(Task to complete):
The response should be the records below, repeated exactly, with each picture left out.

Entries provided below:

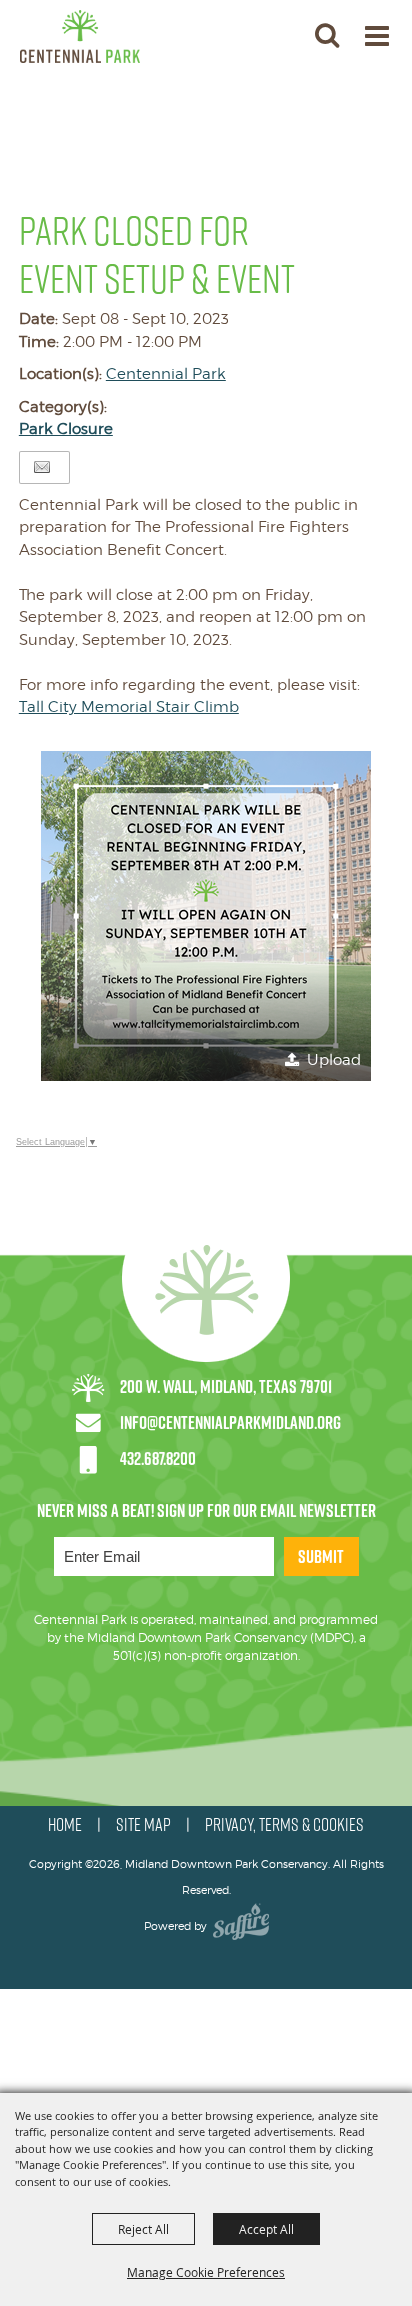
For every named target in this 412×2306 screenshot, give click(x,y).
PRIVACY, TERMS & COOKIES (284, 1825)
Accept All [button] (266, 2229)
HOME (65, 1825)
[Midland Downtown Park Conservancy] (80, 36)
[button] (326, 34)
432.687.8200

End of Entries provided.

(Finished exercise):
For every named target in this 412×2306 screenshot, give click(x,y).
PRIVACY, TERMS & COOKIES (284, 1825)
Accept All [button] (266, 2229)
HOME (65, 1825)
[Midland Downtown Park Conservancy] (80, 36)
[button] (326, 34)
432.687.8200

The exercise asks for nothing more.